### WORK INSTRUCTIONS
Each line in the data holding "coordinates" should be listed.

### SOURCE DATA
┌──

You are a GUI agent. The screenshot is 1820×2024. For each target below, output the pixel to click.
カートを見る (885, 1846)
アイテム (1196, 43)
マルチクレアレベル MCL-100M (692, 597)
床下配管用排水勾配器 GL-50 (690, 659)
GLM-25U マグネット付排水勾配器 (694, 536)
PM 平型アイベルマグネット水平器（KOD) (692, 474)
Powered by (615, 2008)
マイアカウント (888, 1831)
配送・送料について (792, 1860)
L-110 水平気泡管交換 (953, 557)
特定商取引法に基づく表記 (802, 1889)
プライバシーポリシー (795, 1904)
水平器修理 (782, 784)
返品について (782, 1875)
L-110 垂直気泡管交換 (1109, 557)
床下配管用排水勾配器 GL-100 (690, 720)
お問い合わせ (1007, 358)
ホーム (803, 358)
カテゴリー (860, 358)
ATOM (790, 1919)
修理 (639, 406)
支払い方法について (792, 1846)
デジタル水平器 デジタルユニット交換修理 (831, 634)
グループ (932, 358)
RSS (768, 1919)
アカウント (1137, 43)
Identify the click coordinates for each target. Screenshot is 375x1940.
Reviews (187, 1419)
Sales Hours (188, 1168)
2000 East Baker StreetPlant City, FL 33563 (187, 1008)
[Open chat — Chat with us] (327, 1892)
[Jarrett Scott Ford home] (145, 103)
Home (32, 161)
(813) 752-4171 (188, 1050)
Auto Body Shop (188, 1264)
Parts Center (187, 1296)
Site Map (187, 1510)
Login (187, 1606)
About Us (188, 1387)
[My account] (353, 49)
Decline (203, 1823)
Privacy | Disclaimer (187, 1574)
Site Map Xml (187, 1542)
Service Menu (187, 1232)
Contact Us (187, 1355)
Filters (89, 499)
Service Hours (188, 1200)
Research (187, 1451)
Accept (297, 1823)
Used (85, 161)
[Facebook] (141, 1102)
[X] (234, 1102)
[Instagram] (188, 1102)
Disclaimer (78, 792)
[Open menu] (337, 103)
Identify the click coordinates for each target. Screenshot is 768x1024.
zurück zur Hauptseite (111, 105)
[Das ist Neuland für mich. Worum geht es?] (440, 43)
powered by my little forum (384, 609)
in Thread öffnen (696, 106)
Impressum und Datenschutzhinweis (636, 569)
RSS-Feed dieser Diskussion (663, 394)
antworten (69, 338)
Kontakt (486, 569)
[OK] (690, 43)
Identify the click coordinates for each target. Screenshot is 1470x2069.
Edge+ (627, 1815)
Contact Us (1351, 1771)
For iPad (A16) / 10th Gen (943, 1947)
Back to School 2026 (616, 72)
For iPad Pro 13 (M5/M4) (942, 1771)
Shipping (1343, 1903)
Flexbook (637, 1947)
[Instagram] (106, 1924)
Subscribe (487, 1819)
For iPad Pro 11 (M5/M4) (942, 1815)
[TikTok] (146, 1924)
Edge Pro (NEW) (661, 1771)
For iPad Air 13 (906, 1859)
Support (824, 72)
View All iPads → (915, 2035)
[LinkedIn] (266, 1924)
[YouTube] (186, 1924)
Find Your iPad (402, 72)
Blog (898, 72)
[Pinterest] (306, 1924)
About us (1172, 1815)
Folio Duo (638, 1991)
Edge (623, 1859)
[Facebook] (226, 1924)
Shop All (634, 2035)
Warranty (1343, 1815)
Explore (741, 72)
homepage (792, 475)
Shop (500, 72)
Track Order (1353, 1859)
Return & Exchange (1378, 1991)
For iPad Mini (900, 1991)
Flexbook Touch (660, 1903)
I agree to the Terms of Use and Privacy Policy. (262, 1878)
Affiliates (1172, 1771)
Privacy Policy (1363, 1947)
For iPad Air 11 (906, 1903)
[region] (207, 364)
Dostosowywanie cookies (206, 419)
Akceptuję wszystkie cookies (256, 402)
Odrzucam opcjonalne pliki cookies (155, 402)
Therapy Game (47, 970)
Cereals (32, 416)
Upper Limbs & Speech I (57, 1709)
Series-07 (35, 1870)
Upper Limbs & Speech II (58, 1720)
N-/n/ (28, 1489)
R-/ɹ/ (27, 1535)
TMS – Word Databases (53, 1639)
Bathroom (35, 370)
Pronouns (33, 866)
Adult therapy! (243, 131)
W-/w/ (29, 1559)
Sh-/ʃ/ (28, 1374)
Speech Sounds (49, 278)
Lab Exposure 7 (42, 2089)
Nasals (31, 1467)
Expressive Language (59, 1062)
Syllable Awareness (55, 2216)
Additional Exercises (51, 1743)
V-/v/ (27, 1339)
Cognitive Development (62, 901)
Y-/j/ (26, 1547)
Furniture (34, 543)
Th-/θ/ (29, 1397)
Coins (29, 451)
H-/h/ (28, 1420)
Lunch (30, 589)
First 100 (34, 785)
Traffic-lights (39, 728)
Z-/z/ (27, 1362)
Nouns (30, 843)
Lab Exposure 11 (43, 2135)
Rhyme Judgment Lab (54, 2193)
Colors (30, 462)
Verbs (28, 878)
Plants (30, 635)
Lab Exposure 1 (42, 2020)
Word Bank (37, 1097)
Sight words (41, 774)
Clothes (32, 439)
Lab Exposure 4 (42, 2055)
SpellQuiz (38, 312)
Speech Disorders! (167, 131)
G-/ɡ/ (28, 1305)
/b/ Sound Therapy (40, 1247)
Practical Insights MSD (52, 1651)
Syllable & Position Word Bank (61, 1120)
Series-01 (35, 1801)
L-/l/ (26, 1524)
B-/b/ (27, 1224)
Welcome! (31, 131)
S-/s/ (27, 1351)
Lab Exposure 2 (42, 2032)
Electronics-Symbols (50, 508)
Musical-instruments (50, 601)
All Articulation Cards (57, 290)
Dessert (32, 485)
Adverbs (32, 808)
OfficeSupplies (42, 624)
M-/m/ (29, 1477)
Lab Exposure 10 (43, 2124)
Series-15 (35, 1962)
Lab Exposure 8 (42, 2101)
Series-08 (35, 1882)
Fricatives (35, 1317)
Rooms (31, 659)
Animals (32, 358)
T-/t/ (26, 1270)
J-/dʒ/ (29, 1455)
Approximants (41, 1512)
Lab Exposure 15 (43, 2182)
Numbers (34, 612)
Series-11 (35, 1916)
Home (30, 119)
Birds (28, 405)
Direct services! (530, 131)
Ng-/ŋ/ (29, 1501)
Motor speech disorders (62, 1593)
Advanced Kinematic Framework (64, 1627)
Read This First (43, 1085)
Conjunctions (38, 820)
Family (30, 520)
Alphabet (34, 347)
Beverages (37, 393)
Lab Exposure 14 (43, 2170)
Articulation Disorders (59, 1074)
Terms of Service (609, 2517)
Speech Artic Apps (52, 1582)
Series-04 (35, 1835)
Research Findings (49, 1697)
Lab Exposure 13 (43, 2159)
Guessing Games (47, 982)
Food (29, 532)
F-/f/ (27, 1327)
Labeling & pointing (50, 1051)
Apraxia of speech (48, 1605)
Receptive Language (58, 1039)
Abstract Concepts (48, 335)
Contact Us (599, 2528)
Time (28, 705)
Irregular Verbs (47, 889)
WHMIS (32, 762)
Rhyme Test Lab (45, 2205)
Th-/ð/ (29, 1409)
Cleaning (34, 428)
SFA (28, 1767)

└──

### EXERCISE RESPONSE
Identify the click coordinates for each target. Screenshot is 375x1940.
Identify the click coordinates for each target. Screenshot is 768x1024.
Identify the click coordinates for each target. Screenshot is 1470x2069.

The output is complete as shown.